Mais la porte est déjà fermée à mon malheur,
Et tout dit à la femme : « Allez à la douleur ! »

J’y vais. Je n’ai rien dit, j’ai salué les maîtres ;
De la grande maison j’ai compté les fenêtres,
Parcouru le jardin sans verdure, sans fleurs.
Oui, c’est bien vrai, l’hiver est la saison des pleurs.
Les miens n’ont pas coulé de mon cœur gros d’alarme ;
J’ai vu partir mon fils sans verser une larme.
Il pâlissait, le pauvre, en me voyant partir !
Je souriais pourtant, j’essayais de mentir.
Dieu ! folle d’un chagrin que rien ne peut décrire,
Pour endurcir son cœur j’essayais de sourire !
Mais aux frissons épars dans mes membres tremblants,
J’ai senti que j’aurai bientôt des cheveux blancs.
Va ! je les aimerai.
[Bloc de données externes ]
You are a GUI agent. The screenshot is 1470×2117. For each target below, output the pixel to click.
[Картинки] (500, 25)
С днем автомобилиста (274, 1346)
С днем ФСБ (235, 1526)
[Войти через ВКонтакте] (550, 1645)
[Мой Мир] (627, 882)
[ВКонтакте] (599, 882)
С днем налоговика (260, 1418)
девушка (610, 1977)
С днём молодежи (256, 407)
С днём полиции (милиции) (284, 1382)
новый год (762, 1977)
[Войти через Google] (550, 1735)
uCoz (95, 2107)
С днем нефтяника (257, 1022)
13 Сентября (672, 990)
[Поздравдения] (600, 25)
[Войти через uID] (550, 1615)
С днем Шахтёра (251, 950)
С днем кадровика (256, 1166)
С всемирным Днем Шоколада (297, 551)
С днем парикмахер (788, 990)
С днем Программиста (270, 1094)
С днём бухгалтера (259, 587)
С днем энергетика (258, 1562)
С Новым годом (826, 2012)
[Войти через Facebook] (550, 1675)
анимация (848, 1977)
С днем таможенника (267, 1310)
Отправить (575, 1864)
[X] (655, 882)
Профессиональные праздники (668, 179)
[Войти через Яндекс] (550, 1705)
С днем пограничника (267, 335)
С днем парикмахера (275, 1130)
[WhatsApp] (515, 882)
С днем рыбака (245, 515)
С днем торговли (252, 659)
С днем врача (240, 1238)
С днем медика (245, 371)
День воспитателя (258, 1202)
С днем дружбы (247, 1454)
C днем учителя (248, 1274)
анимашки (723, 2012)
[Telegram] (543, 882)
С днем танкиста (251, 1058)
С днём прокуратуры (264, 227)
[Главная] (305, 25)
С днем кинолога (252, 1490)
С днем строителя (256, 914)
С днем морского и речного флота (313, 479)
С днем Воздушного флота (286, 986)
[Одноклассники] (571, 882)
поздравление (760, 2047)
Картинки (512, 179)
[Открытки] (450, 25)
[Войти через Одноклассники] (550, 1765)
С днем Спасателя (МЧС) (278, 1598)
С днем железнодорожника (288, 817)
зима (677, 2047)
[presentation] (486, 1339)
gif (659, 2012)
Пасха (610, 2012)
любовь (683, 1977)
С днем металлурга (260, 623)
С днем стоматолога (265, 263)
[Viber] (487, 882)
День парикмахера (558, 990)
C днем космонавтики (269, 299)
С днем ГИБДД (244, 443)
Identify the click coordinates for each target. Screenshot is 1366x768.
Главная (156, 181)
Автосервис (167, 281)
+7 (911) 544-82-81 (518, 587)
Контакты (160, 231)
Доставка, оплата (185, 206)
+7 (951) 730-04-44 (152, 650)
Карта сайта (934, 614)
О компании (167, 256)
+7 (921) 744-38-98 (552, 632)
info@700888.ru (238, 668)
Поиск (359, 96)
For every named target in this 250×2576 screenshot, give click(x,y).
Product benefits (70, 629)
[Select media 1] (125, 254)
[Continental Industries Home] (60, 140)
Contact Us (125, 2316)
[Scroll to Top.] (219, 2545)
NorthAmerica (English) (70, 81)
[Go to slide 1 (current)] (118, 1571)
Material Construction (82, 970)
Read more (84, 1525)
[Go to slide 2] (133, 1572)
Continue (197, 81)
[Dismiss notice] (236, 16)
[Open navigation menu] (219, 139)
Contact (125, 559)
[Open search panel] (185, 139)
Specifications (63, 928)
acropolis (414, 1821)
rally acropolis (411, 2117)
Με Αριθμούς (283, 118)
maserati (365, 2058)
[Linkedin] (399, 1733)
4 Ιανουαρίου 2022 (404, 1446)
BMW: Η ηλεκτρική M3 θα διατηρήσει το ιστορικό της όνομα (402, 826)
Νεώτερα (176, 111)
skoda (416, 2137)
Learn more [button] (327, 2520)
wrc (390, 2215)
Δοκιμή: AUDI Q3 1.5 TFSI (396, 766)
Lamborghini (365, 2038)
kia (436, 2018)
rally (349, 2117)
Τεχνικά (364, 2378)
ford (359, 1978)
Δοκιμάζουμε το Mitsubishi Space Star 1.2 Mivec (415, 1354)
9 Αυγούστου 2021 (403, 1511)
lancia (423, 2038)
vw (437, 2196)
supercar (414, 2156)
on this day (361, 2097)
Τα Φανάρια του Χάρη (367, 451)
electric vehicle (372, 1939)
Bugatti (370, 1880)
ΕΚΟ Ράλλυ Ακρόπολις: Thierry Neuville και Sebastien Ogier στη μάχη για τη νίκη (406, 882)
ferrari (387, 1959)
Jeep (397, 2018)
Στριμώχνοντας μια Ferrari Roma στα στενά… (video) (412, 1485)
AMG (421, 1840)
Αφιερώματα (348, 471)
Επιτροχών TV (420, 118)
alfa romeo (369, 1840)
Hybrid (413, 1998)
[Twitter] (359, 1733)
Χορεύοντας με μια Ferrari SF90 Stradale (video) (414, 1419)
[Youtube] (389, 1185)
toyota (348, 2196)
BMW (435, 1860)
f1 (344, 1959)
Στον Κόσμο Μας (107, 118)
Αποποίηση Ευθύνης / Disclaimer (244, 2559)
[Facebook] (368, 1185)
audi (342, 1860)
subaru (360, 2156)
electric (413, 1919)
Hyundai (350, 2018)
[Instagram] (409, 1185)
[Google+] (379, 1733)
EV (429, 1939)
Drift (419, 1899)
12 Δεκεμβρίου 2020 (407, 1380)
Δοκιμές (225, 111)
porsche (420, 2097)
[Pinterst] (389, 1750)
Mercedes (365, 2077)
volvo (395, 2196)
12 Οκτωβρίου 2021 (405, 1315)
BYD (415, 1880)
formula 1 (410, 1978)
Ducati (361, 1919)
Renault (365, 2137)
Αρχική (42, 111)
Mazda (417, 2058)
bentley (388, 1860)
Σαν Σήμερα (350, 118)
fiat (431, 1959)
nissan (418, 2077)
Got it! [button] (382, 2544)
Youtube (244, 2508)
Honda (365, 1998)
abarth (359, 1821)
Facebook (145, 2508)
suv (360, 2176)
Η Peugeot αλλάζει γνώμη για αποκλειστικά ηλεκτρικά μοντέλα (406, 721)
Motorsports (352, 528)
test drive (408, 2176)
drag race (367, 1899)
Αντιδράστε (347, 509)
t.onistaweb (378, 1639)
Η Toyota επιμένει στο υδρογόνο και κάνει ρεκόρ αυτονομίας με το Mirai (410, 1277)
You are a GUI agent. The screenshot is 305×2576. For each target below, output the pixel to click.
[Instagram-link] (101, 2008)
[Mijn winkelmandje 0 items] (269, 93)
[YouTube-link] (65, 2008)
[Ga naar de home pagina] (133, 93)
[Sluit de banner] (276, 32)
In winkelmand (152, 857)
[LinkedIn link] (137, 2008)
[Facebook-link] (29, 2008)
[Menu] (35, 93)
J’aimais ceux de ma mère.
Jeune encore, ils disaient son lot tendre et sévère,
Ses longs cheveux cendrés que je baisais toujours
Sans savoir que ce fût le livre de ses jours.
Tu baiseras les miens si l’amour me les donne.
Si tu sais où j’ai pris cette grave couronne,
Quand tu vivrais cent ans tu t’en ressouviendras,
Et par delà mes jours, toi, tu les béniras.